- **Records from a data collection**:
--------------------------------
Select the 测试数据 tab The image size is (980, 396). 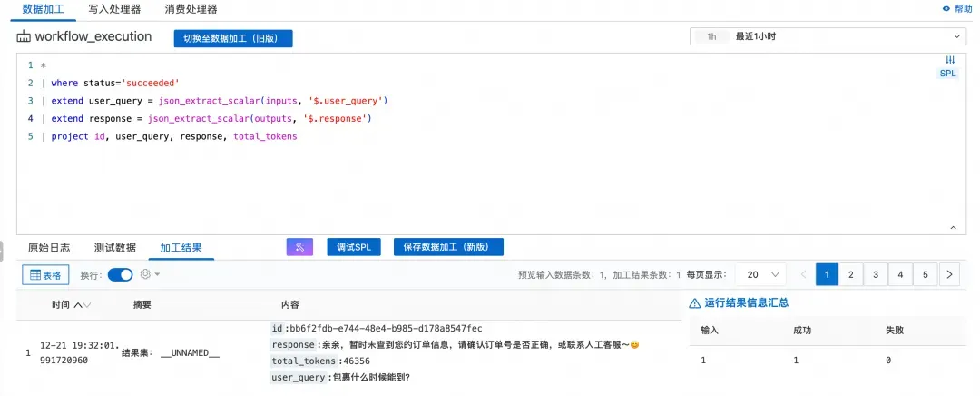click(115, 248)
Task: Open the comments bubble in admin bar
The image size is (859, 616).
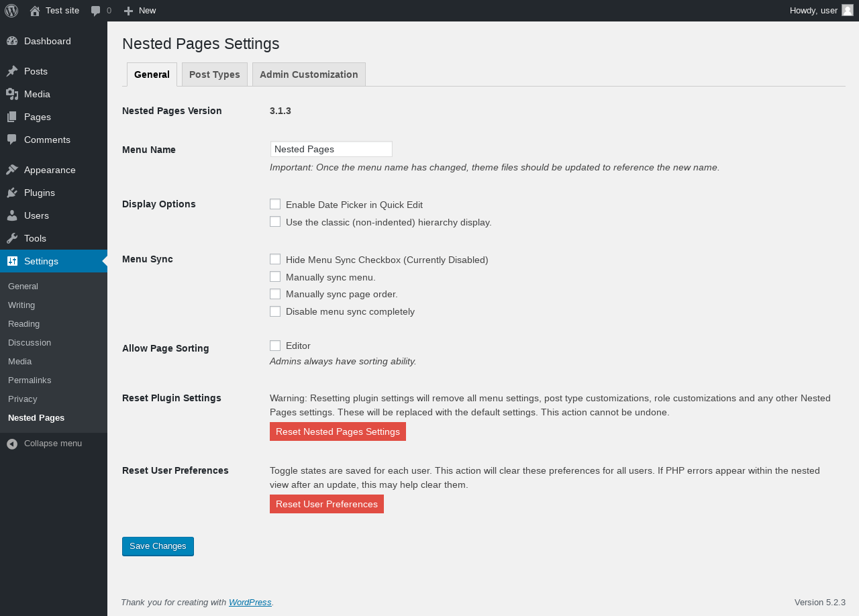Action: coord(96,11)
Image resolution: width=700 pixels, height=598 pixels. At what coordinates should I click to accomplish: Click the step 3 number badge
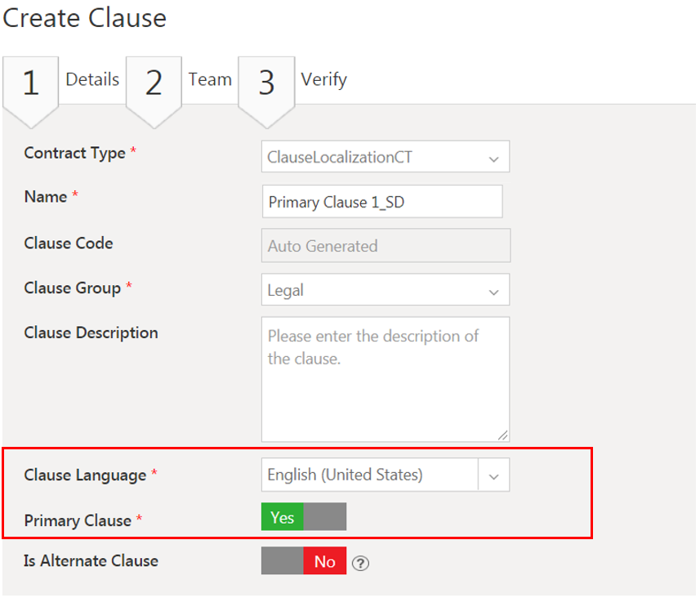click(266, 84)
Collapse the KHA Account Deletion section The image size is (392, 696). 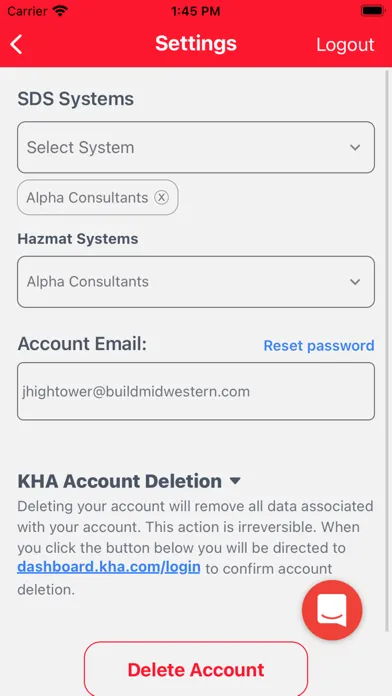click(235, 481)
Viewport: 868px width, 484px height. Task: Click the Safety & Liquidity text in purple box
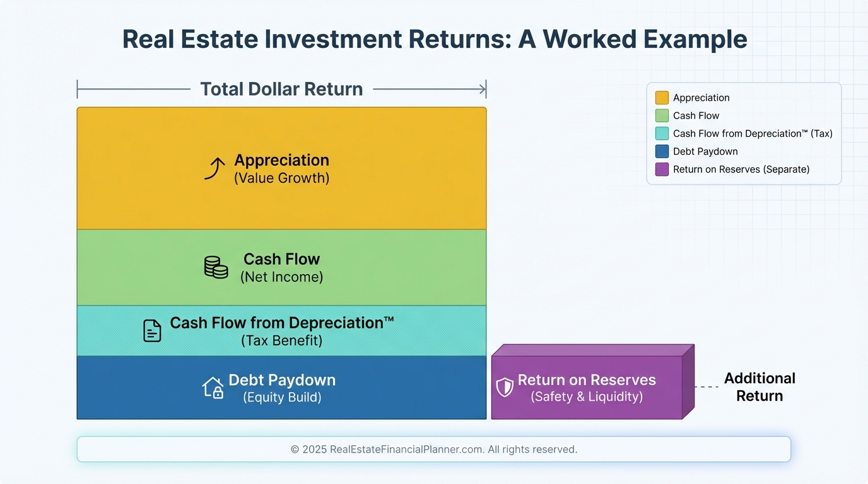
--------------------------------
- **What is being asked**:
Copy each line in the entries above where "Task" turns up.

- **Answer to this exercise**:
Task: Open the comments bubble in admin bar
Viewport: 868px width, 484px height. Task: Click the Safety & Liquidity text in purple box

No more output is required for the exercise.